Much as in the fight against Covid-19, prevention proves to be a key determinant of our safety on the internet. However, deliberate threats to both citizens and organisations still hide just around the corner. Despite our individual care and attention towards cyber behaviours, malicious actors might intentionally try to hijack personal data or information systems.
As a discipline, cyber security taps into the gaps left uncovered by ordinary cyber hygiene – cybercrime, or the protection of critical cyber infrastructure. Consequently, governments must provide protection against such threats as a way to shelter the public good online, letting citizens and businesses sleep well at night with regard to their internet assets.
Raul Rikk, National Cybersecurity Policy Director at Estonia’s Government CIO office, speaks of what defines the role of government in ensuring cybersecurity for everyone.
The ABC of cyber security – meaning, actors
“Shortly, cybersecurity pertains the protection of the data we have, and the information systems we use to manage this data,” Rikk begins with. Previously as Programme Director for Cyber Security at e-Governance Academy, and now in his new capacity as part of the Estonian Government CIO team, he gained the relevant experience necessary to put it so simply.
Cyber security, however, is not solely a responsibility for the public sector to ensure. Different actors have a stake in keeping the internet safe for users, be them citizens or businesses. It emerges a picture where everybody has a role:
- Single citizens, in terms of cyber hygiene practices;
- Organisations and businesses, with their own measures to protect data and information systems;
- Governments, with regard to the fight against cybercrime and national cybersecurity at large.
As a consequence, the set of players involved in cybersecurity creates a complex system that needs coordination, where everyone holds both power and responsibilities.
Electronic identity is a powerful tool in governments’ hands
Quite naturally, a question arises from such framework – what does national cyber security mean in practice, and what’s concretely the role of government in guaranteeing it?
Although even government’s abilities to prevent cyberattacks can be limited, it can still save citizens’ and businesses’ time and effort when dealing with many fundamental issues. These are mainly related to proving internet users’ identity and signatures, particularly when the latter carry legal value.
“Estonia’s electronic identity and digital signature are an exemplary case study in this sense. The government should implement a system that ensures people’s identity in the digital world. We usually don’t even consider this as a matter of cybersecurity, because in Estonia it is already in place, fostering trust in the whole system,” Rikk explains.

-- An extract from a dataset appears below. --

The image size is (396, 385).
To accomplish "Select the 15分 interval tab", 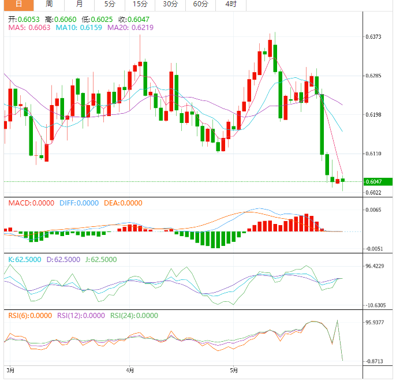I will (x=140, y=5).
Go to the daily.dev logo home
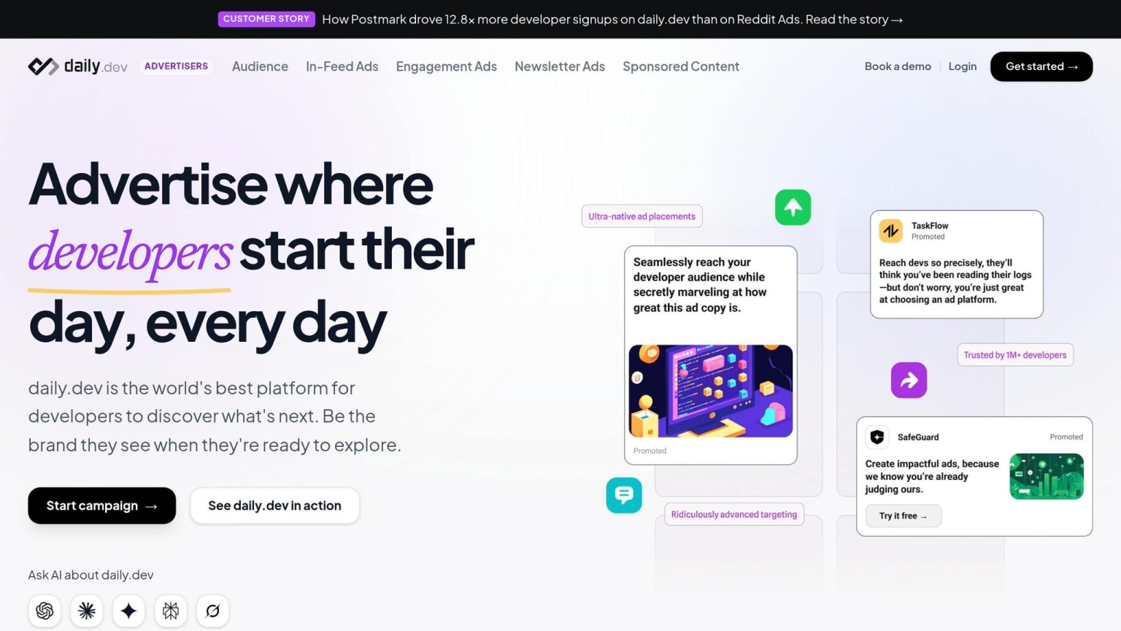This screenshot has height=631, width=1121. coord(77,66)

Electronic ID measures, then, are the first defence layer of a national cybersphere. Having digital IDs and signatures is a guarantee of security and one’s legal identity. And the EU as a whole is also increasingly moving towards this direction.
When it comes to threats directed at real-life infrastructure, instead, governments can provide defensive measures and support. “General information security standards are another tool, to which public and private organizations should adhere. Backups and a plan B should also be an ordinary part of these entities’ life. Moreover, the government can advise, support, and push for greater security in critical infrastructure,” Rikk says.

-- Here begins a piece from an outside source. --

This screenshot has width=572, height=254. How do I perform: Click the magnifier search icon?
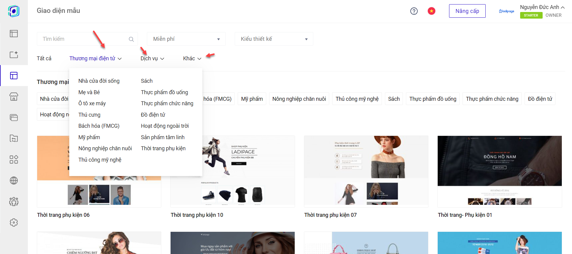coord(131,39)
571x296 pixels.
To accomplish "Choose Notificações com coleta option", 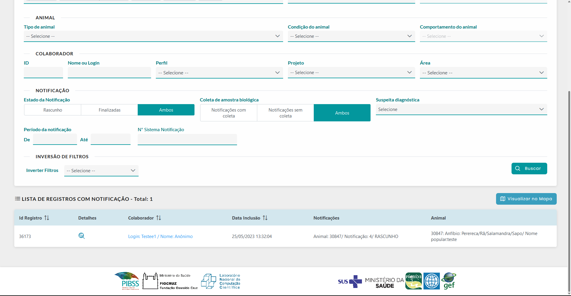I will [x=228, y=113].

A day in the life of a National Cyber Security Director
Overseeing the national cyber security of a country is no easy task, “but what does it entail in practice, in your case?” moderator Hannes Astok asks.
As it appears, the reliability of technology providers is – at the moment – the most important topic on the table. “Its relevance is increased by the advent of 5G. But also, hardware and software have become so complex that we must figure out how to use securely this equipment, which is the result of the manufacturing work of many different actors at once,” Rikk warns.
This doesn’t mean that technical inspections are Rikk’s main day-to-day duty. It is, instead, the assessment of such technology providers’ trustworthiness. The topic is strictly connected also to other emerging solutions increasingly adopted by the public sector, such as cloud computing – of which he gave an overview (here) in e-Governance Conference 2020.
Challenges for the future matter, indeed, to find a balance between innovation and risks. While learning to handle the complexity of cyber systems will be one of them, the other lies in carrying out appropriate analyses of all new critical issues connected to new technology.
“Artificial intelligence, cloud, quantum, crypto. As segments of governance might increasingly depend on these solutions, we need to be careful with them, assessing risks and coming up with reasonable ways to manage them,” Rikk concludes.